IEA's lower emissions steel plans center on new tech, carbon capture
Source: S&P Global Platts, ©2020 by S&P Global Inc.
- Coking coal to retain large share in ironmaking for foreseeable future
- DRI with hydrogen sees small overall contribution
- IEA sees steel needing to cut global emissions by 50% by 2050
London — The International Energy Agency expects the steel industry to depend more on technological enhancements, scrap recycling and carbon capture and storage to cut emissions by 50% amid ambitious climate goals, with significant coal use persisting through 2050 even with growth in hydrogen.
The IEA expects global steel production to rise by a third by 2050, after the current slump in output outside China caused by the coronavirus pandemic, the Paris-based organization said in its Iron and Steel Technology Roadmap report published Oct. 8.
With growth in steel output, the resultant energy needs may challenge emissions reductions from the steel industry, a major emitter of carbon dioxide accounting for 7% of global direct energy-related emissions.
"To meet global energy and climate goals, emissions from the steel industry must fall by at least 50% by 2050, with continuing declines towards zero emissions being pursued thereafter," the IEA said.
The IEA's Sustainable Development Scenario targets average direct CO2 emissions intensity of steel production to decline 60% by 2050, to 0.6 mt of CO2/mt of crude steel, from a rate of 1.4 mt of CO2 currently, with a 90% cut in emissions by 2070.

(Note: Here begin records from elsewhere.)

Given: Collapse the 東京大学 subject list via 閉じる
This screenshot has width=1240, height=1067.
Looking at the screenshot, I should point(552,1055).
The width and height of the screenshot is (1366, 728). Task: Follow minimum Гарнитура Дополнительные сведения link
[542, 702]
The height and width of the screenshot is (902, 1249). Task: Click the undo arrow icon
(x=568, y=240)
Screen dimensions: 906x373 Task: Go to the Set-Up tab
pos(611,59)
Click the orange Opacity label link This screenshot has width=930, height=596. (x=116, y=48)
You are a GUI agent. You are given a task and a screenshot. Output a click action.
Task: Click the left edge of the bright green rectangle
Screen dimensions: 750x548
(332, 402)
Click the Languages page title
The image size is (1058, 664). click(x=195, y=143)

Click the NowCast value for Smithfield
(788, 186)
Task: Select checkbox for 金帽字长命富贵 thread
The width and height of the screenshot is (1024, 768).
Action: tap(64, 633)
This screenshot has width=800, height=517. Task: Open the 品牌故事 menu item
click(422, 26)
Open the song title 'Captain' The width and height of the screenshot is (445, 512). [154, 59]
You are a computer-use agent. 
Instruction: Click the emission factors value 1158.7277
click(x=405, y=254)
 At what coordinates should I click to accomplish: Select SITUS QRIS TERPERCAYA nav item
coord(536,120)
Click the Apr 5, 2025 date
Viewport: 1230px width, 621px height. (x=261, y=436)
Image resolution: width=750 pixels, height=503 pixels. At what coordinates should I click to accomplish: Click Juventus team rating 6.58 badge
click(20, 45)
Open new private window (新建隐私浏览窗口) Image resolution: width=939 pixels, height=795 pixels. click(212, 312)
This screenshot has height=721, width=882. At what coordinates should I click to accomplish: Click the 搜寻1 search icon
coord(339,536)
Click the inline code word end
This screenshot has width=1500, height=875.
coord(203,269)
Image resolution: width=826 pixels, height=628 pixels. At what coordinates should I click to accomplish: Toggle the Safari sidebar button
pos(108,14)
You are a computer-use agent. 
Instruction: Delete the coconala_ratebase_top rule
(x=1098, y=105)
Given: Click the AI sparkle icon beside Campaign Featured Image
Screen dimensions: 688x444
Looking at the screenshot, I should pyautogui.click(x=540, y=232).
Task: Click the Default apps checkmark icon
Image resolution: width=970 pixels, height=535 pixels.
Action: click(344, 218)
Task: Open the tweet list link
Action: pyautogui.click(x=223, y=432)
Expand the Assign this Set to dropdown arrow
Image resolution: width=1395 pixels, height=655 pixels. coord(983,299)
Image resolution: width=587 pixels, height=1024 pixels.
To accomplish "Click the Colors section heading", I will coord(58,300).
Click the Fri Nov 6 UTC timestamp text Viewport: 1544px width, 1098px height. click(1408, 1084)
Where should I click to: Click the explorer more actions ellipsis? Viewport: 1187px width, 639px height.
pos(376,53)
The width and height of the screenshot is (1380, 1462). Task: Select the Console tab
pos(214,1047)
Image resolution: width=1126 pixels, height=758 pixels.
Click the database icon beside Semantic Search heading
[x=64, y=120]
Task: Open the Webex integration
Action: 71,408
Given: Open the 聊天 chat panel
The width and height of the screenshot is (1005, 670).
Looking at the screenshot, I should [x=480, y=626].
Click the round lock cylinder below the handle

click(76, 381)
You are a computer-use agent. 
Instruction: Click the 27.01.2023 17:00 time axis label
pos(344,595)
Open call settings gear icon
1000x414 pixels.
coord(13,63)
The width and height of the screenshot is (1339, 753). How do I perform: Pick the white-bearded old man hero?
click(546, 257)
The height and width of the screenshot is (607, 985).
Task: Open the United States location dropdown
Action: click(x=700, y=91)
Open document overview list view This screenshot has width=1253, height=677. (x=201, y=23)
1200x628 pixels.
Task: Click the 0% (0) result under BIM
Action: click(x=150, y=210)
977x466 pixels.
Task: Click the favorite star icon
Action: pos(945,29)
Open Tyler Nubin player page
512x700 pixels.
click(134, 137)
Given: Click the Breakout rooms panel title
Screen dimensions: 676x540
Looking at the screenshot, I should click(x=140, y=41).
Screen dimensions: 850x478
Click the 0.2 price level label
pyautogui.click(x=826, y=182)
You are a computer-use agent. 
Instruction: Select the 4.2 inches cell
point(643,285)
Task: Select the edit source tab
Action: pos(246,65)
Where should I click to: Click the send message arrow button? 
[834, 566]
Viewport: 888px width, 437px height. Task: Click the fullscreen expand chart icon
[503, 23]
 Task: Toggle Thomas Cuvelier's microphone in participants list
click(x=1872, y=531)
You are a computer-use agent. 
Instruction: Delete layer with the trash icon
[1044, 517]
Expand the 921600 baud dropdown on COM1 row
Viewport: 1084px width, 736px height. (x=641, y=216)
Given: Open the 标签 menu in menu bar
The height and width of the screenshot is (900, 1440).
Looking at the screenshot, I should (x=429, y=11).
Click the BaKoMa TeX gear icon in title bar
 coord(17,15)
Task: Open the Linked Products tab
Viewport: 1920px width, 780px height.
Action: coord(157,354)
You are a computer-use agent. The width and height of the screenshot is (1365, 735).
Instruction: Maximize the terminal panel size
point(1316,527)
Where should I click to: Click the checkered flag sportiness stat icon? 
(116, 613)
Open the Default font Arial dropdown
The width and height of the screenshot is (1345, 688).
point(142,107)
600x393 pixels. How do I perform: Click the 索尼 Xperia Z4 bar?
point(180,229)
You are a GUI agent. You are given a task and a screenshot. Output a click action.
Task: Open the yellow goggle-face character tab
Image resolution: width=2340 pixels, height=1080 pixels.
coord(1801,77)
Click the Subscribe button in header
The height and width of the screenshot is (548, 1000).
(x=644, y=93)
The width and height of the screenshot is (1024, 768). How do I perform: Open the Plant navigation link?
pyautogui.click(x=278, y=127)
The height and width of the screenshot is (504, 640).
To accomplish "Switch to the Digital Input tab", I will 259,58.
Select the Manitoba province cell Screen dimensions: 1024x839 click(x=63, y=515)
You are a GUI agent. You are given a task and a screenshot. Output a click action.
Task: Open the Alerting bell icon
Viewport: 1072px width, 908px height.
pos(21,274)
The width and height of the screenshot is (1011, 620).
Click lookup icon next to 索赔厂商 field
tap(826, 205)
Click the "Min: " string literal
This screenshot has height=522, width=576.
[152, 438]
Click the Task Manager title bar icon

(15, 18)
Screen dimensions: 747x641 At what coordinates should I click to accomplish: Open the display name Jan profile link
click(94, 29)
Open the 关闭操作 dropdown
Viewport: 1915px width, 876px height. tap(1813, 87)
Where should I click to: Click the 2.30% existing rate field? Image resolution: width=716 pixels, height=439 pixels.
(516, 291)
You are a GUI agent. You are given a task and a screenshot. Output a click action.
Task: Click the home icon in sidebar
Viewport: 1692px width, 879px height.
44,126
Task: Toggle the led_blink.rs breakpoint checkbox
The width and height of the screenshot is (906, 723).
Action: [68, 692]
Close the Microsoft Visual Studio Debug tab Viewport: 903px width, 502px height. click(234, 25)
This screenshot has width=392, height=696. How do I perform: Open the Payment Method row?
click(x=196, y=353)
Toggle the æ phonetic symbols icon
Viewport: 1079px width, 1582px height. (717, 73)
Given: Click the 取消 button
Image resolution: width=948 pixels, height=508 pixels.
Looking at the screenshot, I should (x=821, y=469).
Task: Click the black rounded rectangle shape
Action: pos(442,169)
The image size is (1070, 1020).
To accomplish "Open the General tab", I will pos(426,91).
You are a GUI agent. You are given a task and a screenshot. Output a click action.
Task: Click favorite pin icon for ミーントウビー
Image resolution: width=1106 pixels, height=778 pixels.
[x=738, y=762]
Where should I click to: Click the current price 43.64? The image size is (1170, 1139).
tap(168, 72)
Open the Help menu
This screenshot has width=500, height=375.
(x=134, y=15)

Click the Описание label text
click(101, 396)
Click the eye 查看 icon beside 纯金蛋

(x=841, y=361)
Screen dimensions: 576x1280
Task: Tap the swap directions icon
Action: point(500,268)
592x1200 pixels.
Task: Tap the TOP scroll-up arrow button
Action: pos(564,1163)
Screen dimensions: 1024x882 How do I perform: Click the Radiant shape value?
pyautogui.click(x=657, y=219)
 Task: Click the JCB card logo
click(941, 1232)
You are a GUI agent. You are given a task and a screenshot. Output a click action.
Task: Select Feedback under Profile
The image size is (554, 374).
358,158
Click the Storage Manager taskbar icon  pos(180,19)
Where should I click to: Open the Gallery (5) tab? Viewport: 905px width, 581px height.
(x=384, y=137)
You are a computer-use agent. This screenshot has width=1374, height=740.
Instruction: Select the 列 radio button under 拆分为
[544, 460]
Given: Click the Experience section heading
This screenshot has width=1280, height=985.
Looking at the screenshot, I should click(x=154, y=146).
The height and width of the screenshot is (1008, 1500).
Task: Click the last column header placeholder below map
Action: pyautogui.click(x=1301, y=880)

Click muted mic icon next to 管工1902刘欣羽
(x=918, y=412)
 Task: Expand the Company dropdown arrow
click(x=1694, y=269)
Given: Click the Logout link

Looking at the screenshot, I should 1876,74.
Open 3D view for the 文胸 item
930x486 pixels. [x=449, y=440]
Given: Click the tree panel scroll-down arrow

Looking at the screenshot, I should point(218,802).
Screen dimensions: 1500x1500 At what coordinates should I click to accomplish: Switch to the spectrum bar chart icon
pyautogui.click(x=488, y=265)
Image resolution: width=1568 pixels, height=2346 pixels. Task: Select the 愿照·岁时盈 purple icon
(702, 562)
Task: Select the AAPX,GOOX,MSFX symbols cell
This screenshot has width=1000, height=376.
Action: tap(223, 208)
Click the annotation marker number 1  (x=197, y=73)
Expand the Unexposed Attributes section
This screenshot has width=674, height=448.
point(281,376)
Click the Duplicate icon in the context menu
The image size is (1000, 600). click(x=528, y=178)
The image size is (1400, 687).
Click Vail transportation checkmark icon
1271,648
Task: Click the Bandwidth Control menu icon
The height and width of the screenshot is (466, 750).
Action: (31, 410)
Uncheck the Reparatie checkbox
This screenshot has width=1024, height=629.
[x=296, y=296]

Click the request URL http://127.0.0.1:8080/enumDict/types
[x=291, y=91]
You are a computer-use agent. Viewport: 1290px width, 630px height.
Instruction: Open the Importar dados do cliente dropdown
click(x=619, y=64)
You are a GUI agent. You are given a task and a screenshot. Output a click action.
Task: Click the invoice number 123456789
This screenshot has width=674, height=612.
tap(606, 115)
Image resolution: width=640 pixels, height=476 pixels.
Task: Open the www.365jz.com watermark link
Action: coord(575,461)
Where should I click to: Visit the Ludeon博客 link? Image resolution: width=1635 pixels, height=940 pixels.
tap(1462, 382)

"Without targeted measures to reduce demand for steel where possible, and an overhaul of the current production fleet, CO2 emissions are projected to continue rising, despite a higher share of less energy intensive secondary production, to 2.7 gigatons/year of CO2 by 2050 – 7% higher than today," the IEA said.
Hydrogen may contribute a small fraction to the emissions reductions needed.
Hydrogen-based direct reduced iron (DRI) is estimated to take up less than 15% of primary steel production globally by 2050 with additional potential for steelmaking from use of fossil fuel-based blue hydrogen with carbon capture and storage, the IEA said.
The steel sector had a direct and indirect emissions rate of 2 mt of CO2/mt of crude steel in 2019, with the IEA using 2.2 mt of CO2/mt for blast furnace and basic oxygen furnace route, EAF at 0.3 mt of CO2/mt of crude steel, and natural gas DRI and EAF route at 1.4 mt of CO2/mt of crude steel.
Coking coal and coke may be displaced slowly, due to lack of comparable substitutes in iron reduction and pace of development for alternatives.
"The steel sector is currently the largest industrial consumer of coal, which provides around 75% of its energy demand," the IEA added.
The IEA expects coal to remain a key input to the iron and steel sector, under both its baseline and sustainable scenarios through to 2050, with coal for ironmaking projected to drop 8% by 2030 and up to 30% by 2050, relative to 2019, under its most aggressive scenario for emissions cuts and investments.
With China's surprising strong steel rebound this year, and as the largest steel producer globally, average steel emissions have been supported by the reliance in China and Asia on coal and coke-based steelmaking, mainly through blast furnaces.
The world's largest steelmaker ArcelorMittal expects its European arm to achieve "net zero" carbon emissions by 2050 with a strategy on carbon use and storage as well as green hydrogen.
Other steel groups in Europe such as ThyssenKrupp Steel Salzgittter, Voestalpine, the Dillinger group and SSAB have announced investment plans in hydrogen injection, EAFs and new DRI plants to lower emissions, with pilot plants and energy and operational planning underway.
As steel output recovers elsewhere, and with growing pressure for emissions cuts, the IEA expects an increased co-dependency on coal, ferrous scrap and direct reduction iron in primary steelmaking.
The scale of new technology such as carbon capture and storage projects, and renewable power generation tied to steel plants and green hydrogen and the roll-out of DRI modules, must be accelerated, the IEA said. This is to help meet emissions reductions goals, based on various IEA scenarios.
Hydrogen and carbon capture, use and storage (CCUS) together account for around one-quarter of the cumulative emission reductions in the IEA's Sustainable Development Scenario for the steel industry.
The IEA added "bio energy" and direct electrification are also able to achieve "deep emission reductions in steelmaking," and multiple new steel and iron smelting and production designs were currently under study.
Energy prices, technology costs, the availability of raw materials and regional policies were highlighted as major factors shaping steel technology in the group's sustainable scenario.
The IEA's wide-ranging report highlighted steel growth led by Asia resulting in global blast furnace fleet of around 13 years of age on average, which is less than a third of the typical lifetime, with lingering potential for carbon emissions due to technological advances.
"If operated until the end of their typical lifetime under current conditions, these and other assets in the steel industry could lead to around 65 gt CO2 of cumulative emissions. This would exhaust most of the CO2 budget compatible with a sustainable transition for the sector, leaving no room to maneuver for the capacity additions that will be required over the coming decades."